Leave out the pictures, and write out exactly the lines from the beginning of the material to the line holding "You are a computer-use agent. 560x448 pixels.", that line included, and nothing else.

Top of TASK INPUTS

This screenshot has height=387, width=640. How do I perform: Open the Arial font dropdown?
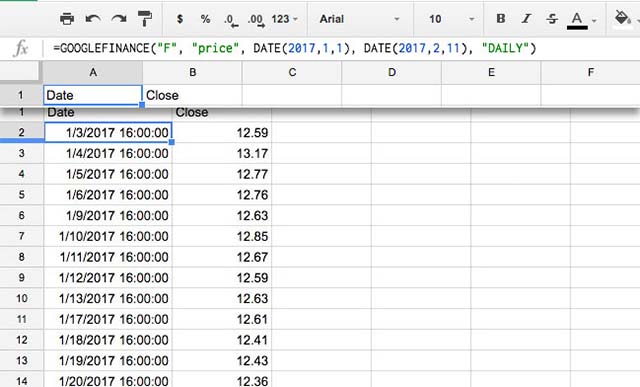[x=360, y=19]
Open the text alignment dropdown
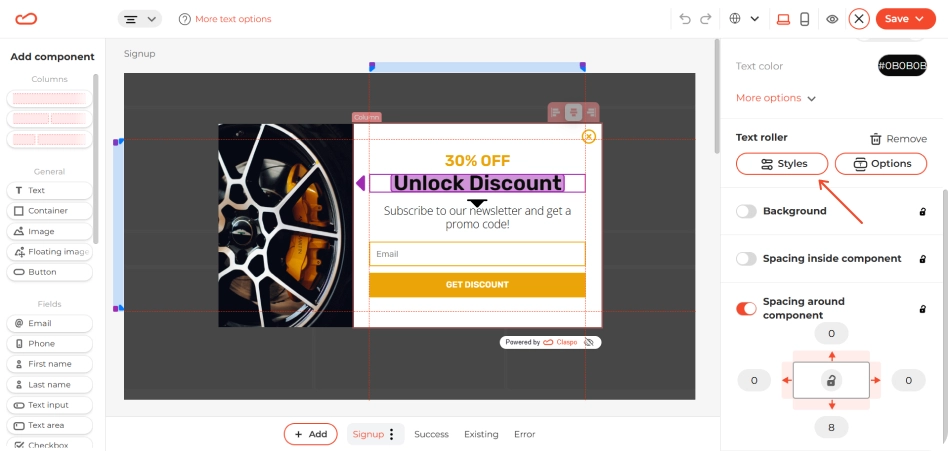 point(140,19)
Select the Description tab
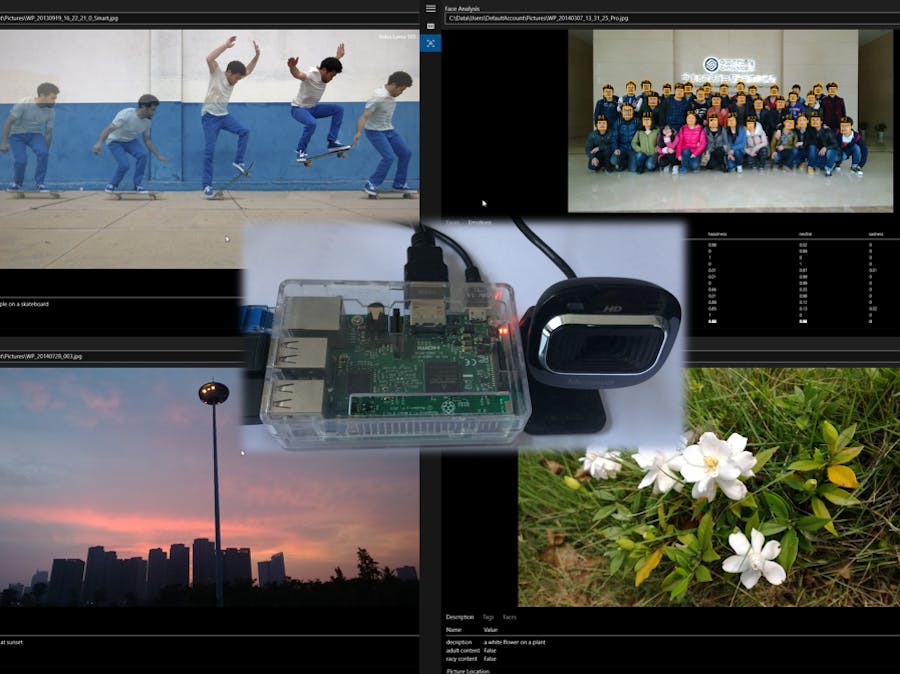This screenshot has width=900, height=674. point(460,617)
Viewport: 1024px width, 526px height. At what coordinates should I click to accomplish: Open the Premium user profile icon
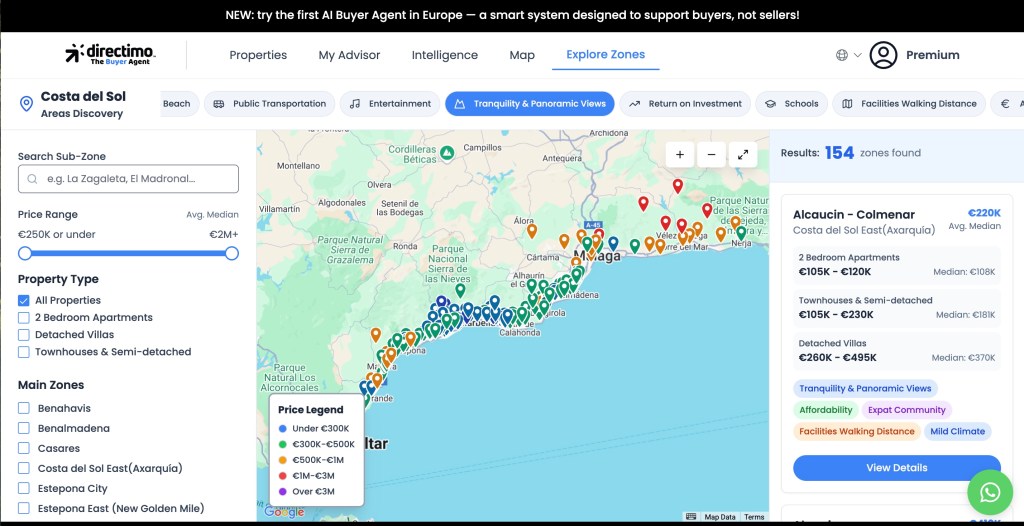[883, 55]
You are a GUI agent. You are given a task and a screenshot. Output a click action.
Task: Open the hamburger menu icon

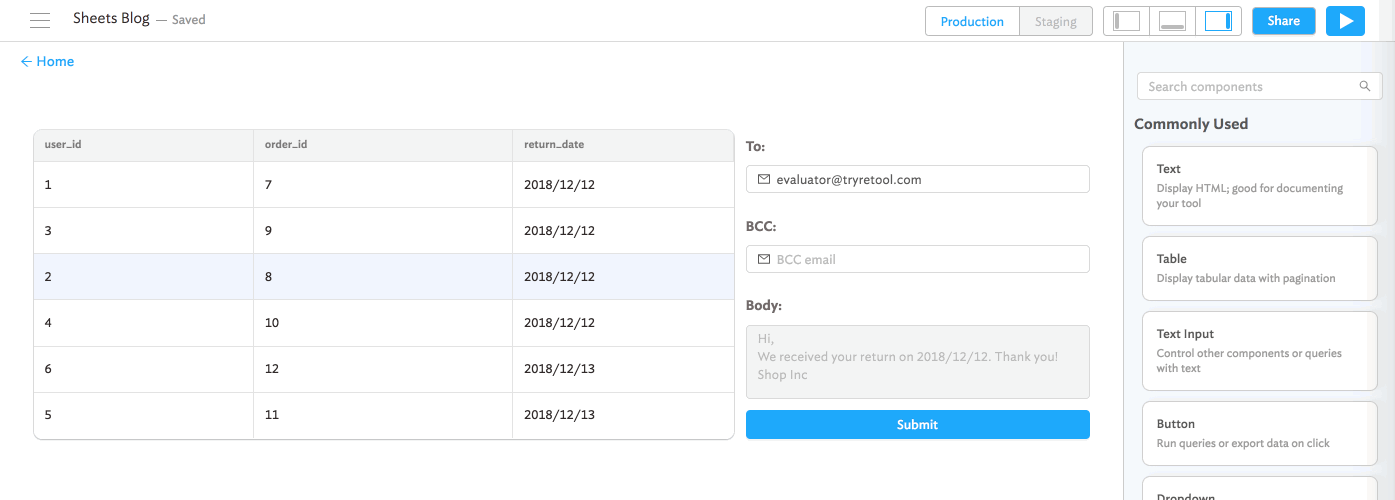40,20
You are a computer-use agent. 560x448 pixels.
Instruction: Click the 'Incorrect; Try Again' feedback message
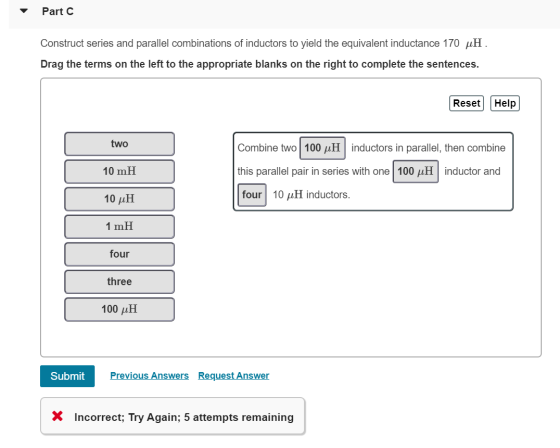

Bottom of TASK INPUTS

* [TASK RESULT]:
This screenshot has height=387, width=640. How do I perform: Open the Arial font dropdown?
[x=360, y=19]
Open the text alignment dropdown
 point(140,19)
Select the Description tab
This screenshot has width=900, height=674. point(460,617)
Viewport: 1024px width, 526px height. At what coordinates should I click to accomplish: Open the Premium user profile icon
[883, 55]
You are a GUI agent. You are given a task and a screenshot. Output a click action.
Task: Open the hamburger menu icon

40,20
You are a computer-use agent. 560x448 pixels.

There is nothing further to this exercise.